The space, which seats fifteen, plays off a school theme, the idea of which, says Kaplan, originated with his designer. "Our tagline is new-school sandwiches, which my designer came up with, and the space mimics that fun school environment that brings out the kid in all of us," notes Kaplan, who found some old lockers on Craigslist, which he painted tangerine and installed around the perimeter of the counter.

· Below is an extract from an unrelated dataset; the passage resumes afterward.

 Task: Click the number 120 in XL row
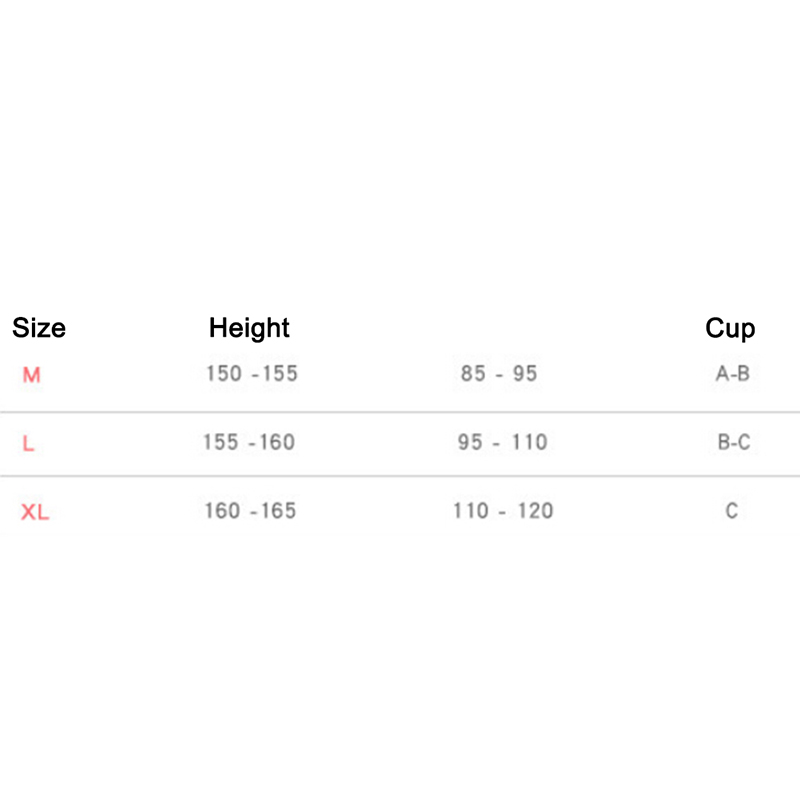click(535, 511)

And the reclaimed tables he bought at auction are reminiscent of school-lunch tables, while the stools, he says, are "similar to what we used to sit on during science class while we were doing lab work."
And his chalkboard menu, which pimps several variations of "waffliches," is simple, like arithmetic, when it comes to ingredients. "I'm using all organic meats and cheeses, along with bread from Rudi's Bakery in Boulder, but these are simple sandwiches made with just a few great ingredients -- they can't be overstuffed -- and we're serving dipping sauces on the side instead of putting them on the sandwiches, otherwise they turn soggy and we want to preserve the crispness of the bread," says Kaplan.
In addition, he'll make floats using Sweet Action ice cream and natural sodas from Rocky Mountain Soda Company, both of which are local. "Ice cream seemed like a perfect complement to what we're doing here, and I love floats -- they remind me of my childhood -- and in a month or so, we're going to be the first test store that pours Rocky Mountain sodas from a fountain," he says, noting that up until now, Rocky Mountain sodas have only been available in bottles.
"This is all a huge departure from what I was doing at Shazz," admits Kaplan, "but my passion is doing good food, and I'll continue to do that here. This makes me happy, and it's fun and lighthearted, plus I created it."
And the goal, he reveals, is to eventually open more. "This is a concept that I want to recreate in Colorado, and maybe even nationally -- that's my dream -- but right now, my main focus is getting this store up and running, and then I'll think about possibly expanding across the country, potentially into college towns, which I think would be a great market for this."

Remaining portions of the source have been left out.